ANNAPOLIS, Md. -- A package of law enforcement legislation in Maryland this year prompted by the death of George Floyd in Minnesota includes a proposed repeal of a law that has become common across the country.
Critics say the laws have long stood as a barrier to officer discipline and accountability. Maryland first enacted it in 1974, and about 20 states have adopted similar laws setting due-process procedure for investigating police misconduct, including California, Florida and Texas.
After protests in the aftermath of Floyd's death, police-overhaul advocates now hope the first state to enact the Law Enforcement Officers Bill of Rights will be the first to repeal it, setting a model for other states to improve police accountability. Police union leaders, however, are concerned the changes could erode important law enforcement protections.

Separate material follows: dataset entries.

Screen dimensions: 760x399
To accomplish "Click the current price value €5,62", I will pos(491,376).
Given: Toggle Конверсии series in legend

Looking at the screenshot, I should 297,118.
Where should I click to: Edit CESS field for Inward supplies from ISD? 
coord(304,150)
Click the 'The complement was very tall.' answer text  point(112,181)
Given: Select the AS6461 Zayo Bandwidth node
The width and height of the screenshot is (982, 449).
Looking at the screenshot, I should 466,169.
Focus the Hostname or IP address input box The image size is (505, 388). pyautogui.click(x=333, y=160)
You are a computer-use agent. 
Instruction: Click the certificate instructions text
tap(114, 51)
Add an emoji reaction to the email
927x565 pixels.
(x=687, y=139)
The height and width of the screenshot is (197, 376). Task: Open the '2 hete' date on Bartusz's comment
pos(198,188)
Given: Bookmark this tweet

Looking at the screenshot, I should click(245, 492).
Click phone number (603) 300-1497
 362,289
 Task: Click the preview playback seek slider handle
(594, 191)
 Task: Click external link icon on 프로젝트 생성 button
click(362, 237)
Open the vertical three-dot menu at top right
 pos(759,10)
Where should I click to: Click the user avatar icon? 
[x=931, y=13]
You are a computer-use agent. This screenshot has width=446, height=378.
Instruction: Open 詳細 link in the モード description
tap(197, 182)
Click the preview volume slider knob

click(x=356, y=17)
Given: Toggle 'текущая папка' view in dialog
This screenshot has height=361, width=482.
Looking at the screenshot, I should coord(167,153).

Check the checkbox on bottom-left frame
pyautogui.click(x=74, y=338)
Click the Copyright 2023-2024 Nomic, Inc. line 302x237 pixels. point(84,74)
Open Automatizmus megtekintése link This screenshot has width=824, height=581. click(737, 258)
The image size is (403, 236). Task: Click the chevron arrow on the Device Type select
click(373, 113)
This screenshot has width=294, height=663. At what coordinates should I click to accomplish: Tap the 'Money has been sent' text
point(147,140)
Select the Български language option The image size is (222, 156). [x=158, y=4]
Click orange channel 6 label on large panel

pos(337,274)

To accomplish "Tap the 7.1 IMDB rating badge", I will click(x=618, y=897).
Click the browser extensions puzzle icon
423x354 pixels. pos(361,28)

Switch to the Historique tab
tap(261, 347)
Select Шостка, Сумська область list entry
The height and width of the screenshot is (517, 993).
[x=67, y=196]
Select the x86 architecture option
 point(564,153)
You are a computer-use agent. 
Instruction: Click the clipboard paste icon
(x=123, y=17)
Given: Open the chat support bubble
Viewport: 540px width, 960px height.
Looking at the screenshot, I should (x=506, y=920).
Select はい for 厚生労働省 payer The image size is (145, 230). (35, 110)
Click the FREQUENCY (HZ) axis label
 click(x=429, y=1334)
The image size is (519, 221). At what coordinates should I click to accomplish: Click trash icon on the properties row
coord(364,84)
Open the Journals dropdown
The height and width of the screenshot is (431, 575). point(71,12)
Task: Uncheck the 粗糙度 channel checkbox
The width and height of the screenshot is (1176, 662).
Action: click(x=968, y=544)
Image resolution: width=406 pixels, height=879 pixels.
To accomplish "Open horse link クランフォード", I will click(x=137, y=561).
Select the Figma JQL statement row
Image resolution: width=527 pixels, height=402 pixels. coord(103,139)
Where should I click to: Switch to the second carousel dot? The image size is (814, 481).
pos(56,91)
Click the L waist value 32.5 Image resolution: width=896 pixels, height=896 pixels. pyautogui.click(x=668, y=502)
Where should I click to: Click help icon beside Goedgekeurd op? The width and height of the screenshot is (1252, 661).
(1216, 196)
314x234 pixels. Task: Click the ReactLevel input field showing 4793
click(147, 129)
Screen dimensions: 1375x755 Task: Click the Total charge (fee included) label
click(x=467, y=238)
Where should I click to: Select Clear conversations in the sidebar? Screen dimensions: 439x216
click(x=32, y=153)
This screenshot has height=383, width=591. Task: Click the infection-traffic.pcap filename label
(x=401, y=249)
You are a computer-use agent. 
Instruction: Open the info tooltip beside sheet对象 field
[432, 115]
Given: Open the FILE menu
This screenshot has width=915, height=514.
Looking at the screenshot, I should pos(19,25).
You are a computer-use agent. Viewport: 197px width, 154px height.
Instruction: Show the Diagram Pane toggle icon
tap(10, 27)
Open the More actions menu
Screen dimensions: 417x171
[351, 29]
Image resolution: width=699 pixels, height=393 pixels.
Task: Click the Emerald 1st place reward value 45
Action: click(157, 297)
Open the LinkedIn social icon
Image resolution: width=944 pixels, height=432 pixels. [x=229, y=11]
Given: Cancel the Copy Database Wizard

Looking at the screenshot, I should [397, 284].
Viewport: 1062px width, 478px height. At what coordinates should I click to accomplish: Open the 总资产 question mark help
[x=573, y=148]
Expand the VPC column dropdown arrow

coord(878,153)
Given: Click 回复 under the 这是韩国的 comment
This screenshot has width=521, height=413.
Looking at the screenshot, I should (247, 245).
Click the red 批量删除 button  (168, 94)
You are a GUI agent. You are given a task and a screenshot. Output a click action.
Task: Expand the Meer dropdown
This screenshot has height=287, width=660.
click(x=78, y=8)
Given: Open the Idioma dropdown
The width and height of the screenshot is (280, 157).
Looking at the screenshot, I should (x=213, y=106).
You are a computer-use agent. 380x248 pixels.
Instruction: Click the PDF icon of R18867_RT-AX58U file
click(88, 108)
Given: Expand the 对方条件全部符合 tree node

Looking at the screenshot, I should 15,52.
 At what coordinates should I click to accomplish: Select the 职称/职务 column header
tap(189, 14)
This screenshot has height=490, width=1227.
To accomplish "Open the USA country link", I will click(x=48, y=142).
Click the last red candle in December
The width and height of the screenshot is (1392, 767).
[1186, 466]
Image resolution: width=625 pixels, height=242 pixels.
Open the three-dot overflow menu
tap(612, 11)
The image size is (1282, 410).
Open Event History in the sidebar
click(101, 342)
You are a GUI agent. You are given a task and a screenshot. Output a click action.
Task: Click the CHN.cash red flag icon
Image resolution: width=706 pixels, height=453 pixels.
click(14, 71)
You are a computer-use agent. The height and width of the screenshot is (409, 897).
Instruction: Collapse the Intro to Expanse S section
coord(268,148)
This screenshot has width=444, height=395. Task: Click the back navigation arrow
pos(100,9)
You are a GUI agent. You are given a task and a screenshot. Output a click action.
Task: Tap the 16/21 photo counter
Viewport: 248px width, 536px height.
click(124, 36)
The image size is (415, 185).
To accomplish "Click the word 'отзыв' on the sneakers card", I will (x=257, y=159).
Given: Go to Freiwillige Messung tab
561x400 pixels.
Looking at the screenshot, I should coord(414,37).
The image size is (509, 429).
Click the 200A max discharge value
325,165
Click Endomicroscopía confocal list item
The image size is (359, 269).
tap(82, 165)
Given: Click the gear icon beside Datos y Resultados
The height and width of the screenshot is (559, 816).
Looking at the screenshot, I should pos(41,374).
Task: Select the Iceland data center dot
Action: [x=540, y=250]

From the time of Floyd's May 25 death to the end of 2020, 36 states introduced more than 700 bills addressing police accountability, and nearly 100 have been enacted, according to the National Conference of State Legislatures.
The Maryland law created procedural protections in disciplinary matters. For example, in 2013, officers accused in complaints were given a 10-day waiting period before the police department could interview them. That was reduced to five days in 2016, after Maryland made some modest steps to change the law in the wake of unrest caused by the death of Freddie Gray, who suffered fatal injuries in police custody.
DeRay Mckesson is a prominent activist and co-founder of a group dedicated to ending police violence called Campaign Zero. Testifying at a recent hearing, he said, "The only effect [of Law Enforcement Officers Bill of Right laws] is that violent use of force increases."
But Clyde Boatwright, the president of the Maryland Fraternal Order of Police, is concerned the proposals will go too far. He expressed the urgency in a November letter in which he warned union members, "we are in the fight of our lives." The union is mounting an aggressive lobbying campaign.
"From the FOP's perspective, the Law Enforcement Officers Bill of Rights gives us a due process right that allows for our police officers to have a fair and impartial investigation and administrative process as relates to an allegation against a police officer," Boatwright said.
Without it, officers could be susceptible to politically influenced decisions by top police officials, Boatwright said. He also expressed concerns about police morale at a time of hiring problems, and he noted the frequency of public calls to police.
"You won't call someone that you didn't think could solve your problem," Boatwright said.
In a state with a Black population of about 30% -- the highest percentage of any state outside the Deep South -- momentum to repeal the Law Enforcement Officers Bill of Right comes after the state's first Black House speaker convened a panel last year to study police accountability. State House Speaker Adrienne Jones, a Democrat, has put the panel's recommendations into legislation.
The proposal would create a statewide use-of-force statute. It also would require police departments to use body cameras by 2025 and mandate independent investigations of police shootings and other actions that resulted in someone's death or serious injury. Civilians would need to make up at least one-third of police trial boards, and have voting power.
"I am not someone who hates the police, but over the years I've had my own experiences with law enforcement, as have my brothers and my two sons," the speaker testified during a bill hearing.